17. Buy individual company blue-chip dividend-paying stocks, and think hard before purchasing actively managed mutual funds. Some charge as much as 2% of the balance whether they make money or not! Corporate blue-chip bonds are also good.

Tax Efficient Investments

18. Check that you have tax-efficient investments in your taxable account while using your retirement accounts to hold investments that generate big annual tax bills.

19. When did you last re-balance your portfolio back to your target weights for stocks, bonds, and other investments? If it’s been over a year, it is time to review.

20. If rich stock valuations and skimpy bond yields make you nervous, you can always pay down debt instead especially if interest rates begin to rise.

21. Never have a year when you pay nothing in income taxes. Take advantage of a low tax bracket by converting part of a traditional IRA to a Roth. In Canada convert RRSP’s to TFSA’s.

Monitor Your Credit Report

22. Check your credit reports for inaccuracies.

23. Always pay your bills on time. This is likely the biggest factor affecting your credit score. In particular, late payments on credit-card bills and loan payments are quickly reported to the credit bureaus.

24. Are you on track to pay off your mortgage by retirement? If not, consider making extra principal payments.

25. Never carry a credit-card balance, which might cost you 20% or more in annual interest.
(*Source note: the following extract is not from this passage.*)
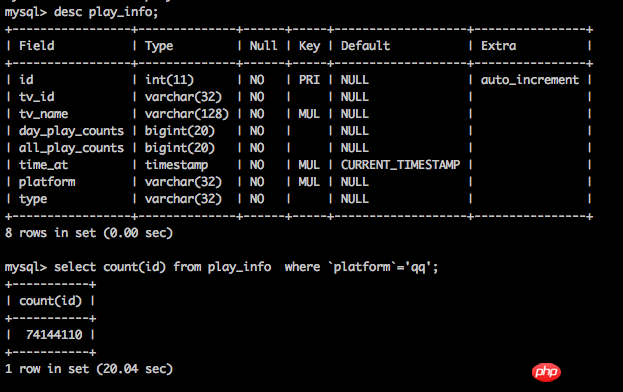The image size is (623, 392).
Task: Click the tv_name field cell
Action: click(44, 114)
You’ll never earn that sort of return in the financial markets over the long haul.

26. If you have more than enough saved for your own retirement, consider taking advantage of gift-tax exclusion to make gifts to your children and other family members. It’s a great way to brighten their lives—and the cheapest and easiest way to reduce the potential hit from state and federal estate taxes. Also, use TFSA’s to reduce tax on investment income in Canada.

Always Have a Will

27. Get a will. You’ve been promising to do so for years. Make it happen.

28. Check that you have the right beneficiaries listed on retirement accounts, life insurance, and any trust documents. Let’s face it: You probably don’t want your ex-husband inheriting your individual retirement account.

29. Try not to spend money in Roth IRAs. Instead, leave these accounts untouched for your beneficiaries, who could enjoy decades of tax-free withdrawals.

30. When giving to charity, consider gifting appreciated investments. You’ll potentially enjoy three tax benefits: an immediate tax deduction, avoiding capital-gains taxes on the investments donated, and a smaller taxable estate.

31. Keep an eye on the big picture: You want to design a financial life for yourself where money worries are minimal, you have special times with friends and family, and you devote your days to activities that you think are important and you’re passionate about.